The author is editor of At the Edge, a quarterly magazine started in March 1996 to explore new interpretations of past and place in folklore, mythology and archaeology. At the Edge is neither a heavyweight academic periodical nor from the fanciful fringe. Rather, the aim is to 'walk on the cracks' between disciplines and provide an exchange of ideas between 'serious' amateurs and the more open-minded academics. At the Edge has its own WWW site: At the Edge home page

'The gap between the professional and the alternative is only wide at the far ends. In the centre conclusions are often almost the same.'
Aubrey Burl note1

In recent decades, professional prehistorians have reacted in various ways to the lack of objective rigour in the interpretations of previous generations of archaeologists. On one hand, amateurs were unceremoniously 'dumped' from the upper echelons of the Prehistoric Society. From another direction, the up-and-coming generation followed the fashion in sociology and anthropology, of attempting to establish a 'scientific' basis for their work (and, fairly consistently, deluding themselves that they had thereby become scientific). Both excavated finds and interpretations of sites were subjected to what were intended to pass for scientific experiments - given added scientific 'veracity' by being reported in unintelligible jargon.

This was archaeology invoking modernism - the soulless equivalent of abstract minimalism in painting, twelve-tone serialism in music or slab-sided multi-storey 'machines for living' in architecture. Not surprisingly, the public found few points of contact with this incestuous intra-academic idiom. The upper echelons of the profession, keen to reinforce the ramparts of their ivory fortifications, seemed more than happy to encourage this separation.

At the same time, the spirit of '68 flowered in the writings of such influential authors as John Michell. Almost single-handedly, Michell rediscovered Alfred Watkins' oh-so-controversial concept of 'leys,' which had become well known in the 1930s and 40s. Watkins put forward the idea of leys as dead straight visual alignments of 'ancient sites' (not to be confused with the 'ley lines' of undefined 'energy' which some dowsers claim to find here, there and everywhere). The examples he gave in his pioneering work, The Old Straight Track (1925), tended to come from his home county of Herefordshire and included prehistoric burial chambers, standing stones, hill forts, etc., and also medieval sites. (However, more recent 'ley hunters' have established networks of leys comprised only of intervisible standing stones - see Michell, The Old Stones of Land's End, 1974). Watkins himself later withdrew the idea that the leys were simply straight tracks.
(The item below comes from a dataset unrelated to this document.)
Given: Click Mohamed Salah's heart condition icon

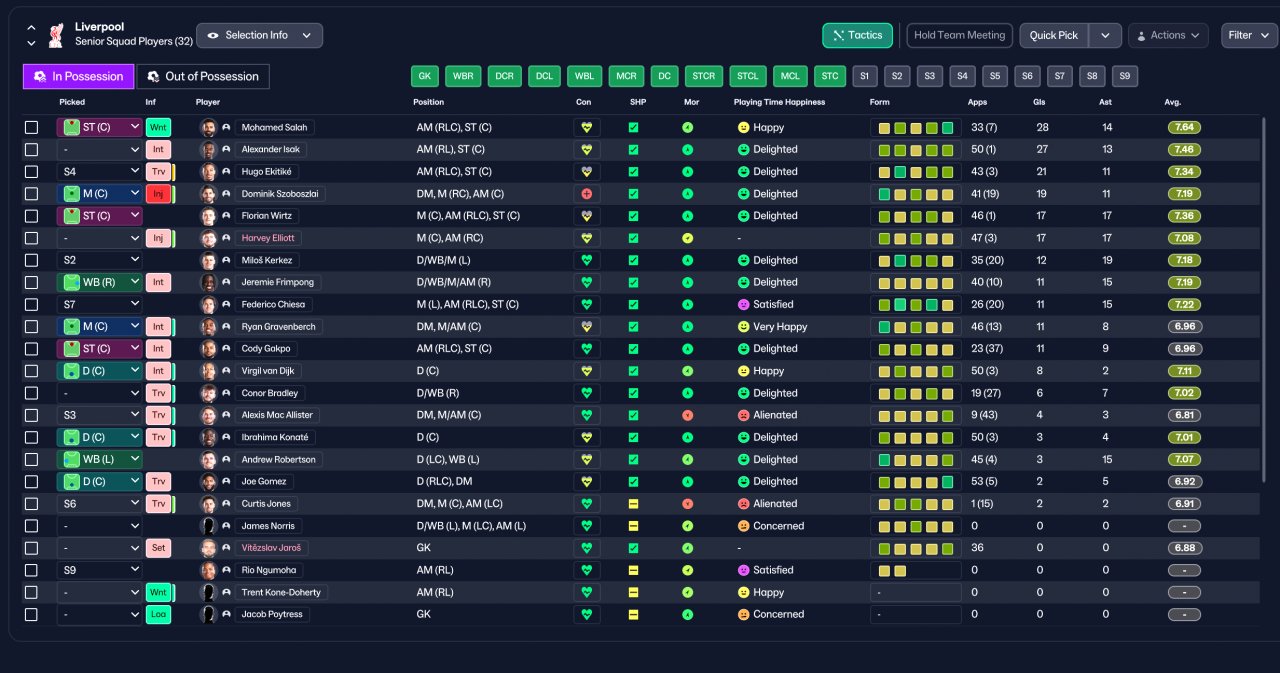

Michell did not simply reawaken Watkins' ideas. He added his own erudite appreciation of numerology and sacred geometry. His The View Over Atlantis (1969) inspired widespread interest in the mystery of past landscapes. A pioneer version of Fortean Times (then just The Times) picked up early on Michell's far-from-orthodox stance. Soon after, Janet and Colin Bord began to supply the pictures and the guide books. Mysterious Britain (1972) was the first, followed by a shelf-full of others including The Secret Country (1976) and Ancient Mysteries of Britain (1986).

Coming from a different background but using the same approach, Michael Dames demonstrated that prehistoric landscapes (such as Avebury) could be 'remythologised' in deeply layered but essentially modern conjectures (The Silbury Treasure, 1976). In addition, there were other pioneers such as Paul Screeton, Philip Heselton, Nigel Pennick, and Paul Devereux, and so 'fringe' approaches to archaeology began to gain momentum in the 1970s and onwards. For want of a better name, these wide-ranging approaches to archaeology and folklore related to prehistoric landscapes and monuments acquired the handle 'Earth Mysteries'. [This is a nebulous term which I have attempted to concisely define in a sub-page of the At the Edge WWW site. More about 'Earth Mysteries'.]
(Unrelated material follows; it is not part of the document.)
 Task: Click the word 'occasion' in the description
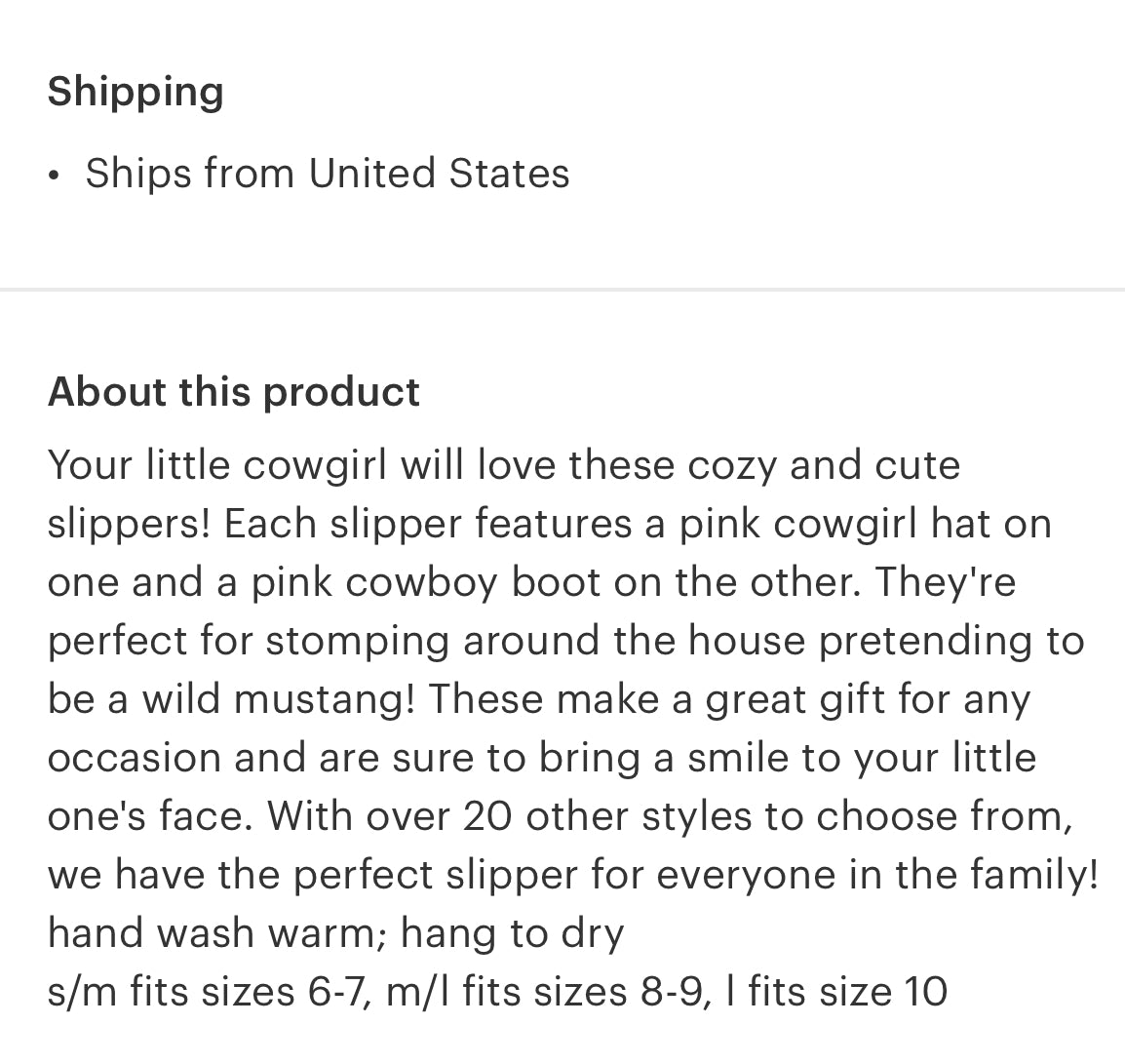[x=135, y=758]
As with O.G.S. Crawford's vehement dismissal of Alfred Watkins, so the dialogue between the proponents of the New Archaeology and Earth Mysteries was infrequent and invariably acrimonious. The message was clear, if rarely overtly stated: amateurs should keep in their place (on their knees as trowel-prodding fodder for digs) and not be heard propounding on such intellectual matters as interpretation. I think of this as the 'dualist' phase of recent approaches to past and place - an either/or period in which there was no overlap or liminal zone.
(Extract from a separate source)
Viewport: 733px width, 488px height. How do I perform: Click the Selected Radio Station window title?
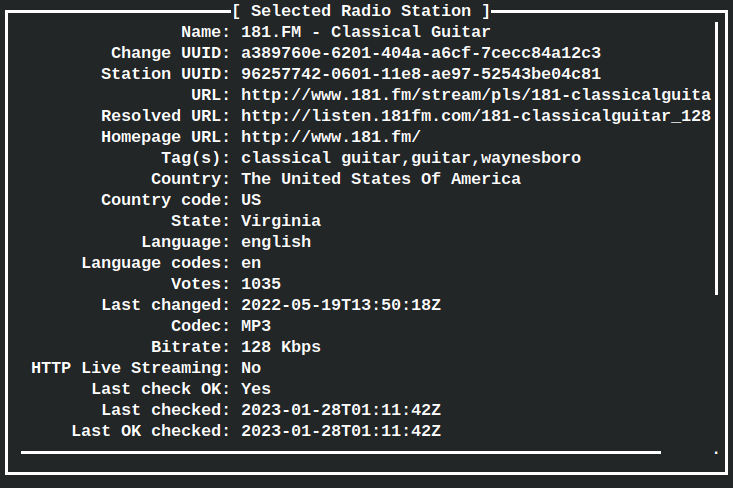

Much appears to have changed in the last few years. Postprocessualism has proven to be not just a passing fad, more than a tongue-twister devised by those who delved into the literature of postmodernism and survived. As a direct result, pluralism in interpretation is creeping into the corridors of academic archaeological institutions. Analogy and reinvention of the past has seemingly replaced positivistic reductionism. (However, not-so-muted mutterings that this places no boundaries between professionals and the 'loony fringe' are an indication that the rearguard action of 'New Archaeology' is still more prominent in academe than the vanguard which is concerned with pluralism and theories of difference.) At the same time, interdisciplinary studies have ceased to mean citing some prior survey of ethnography by a fellow archaeologist, but now mean that the work of anthropologists is beginning to be digested more or less directly. Even the complexities of cognitive science and cognitive psychology have become more than just buzz words. Within archaeology, the recognition that how we construct our mental models of the world about us is the foundation of all prehistory has passed beyond a facade with no depth into an area where serious discussion is just beginning to emerge.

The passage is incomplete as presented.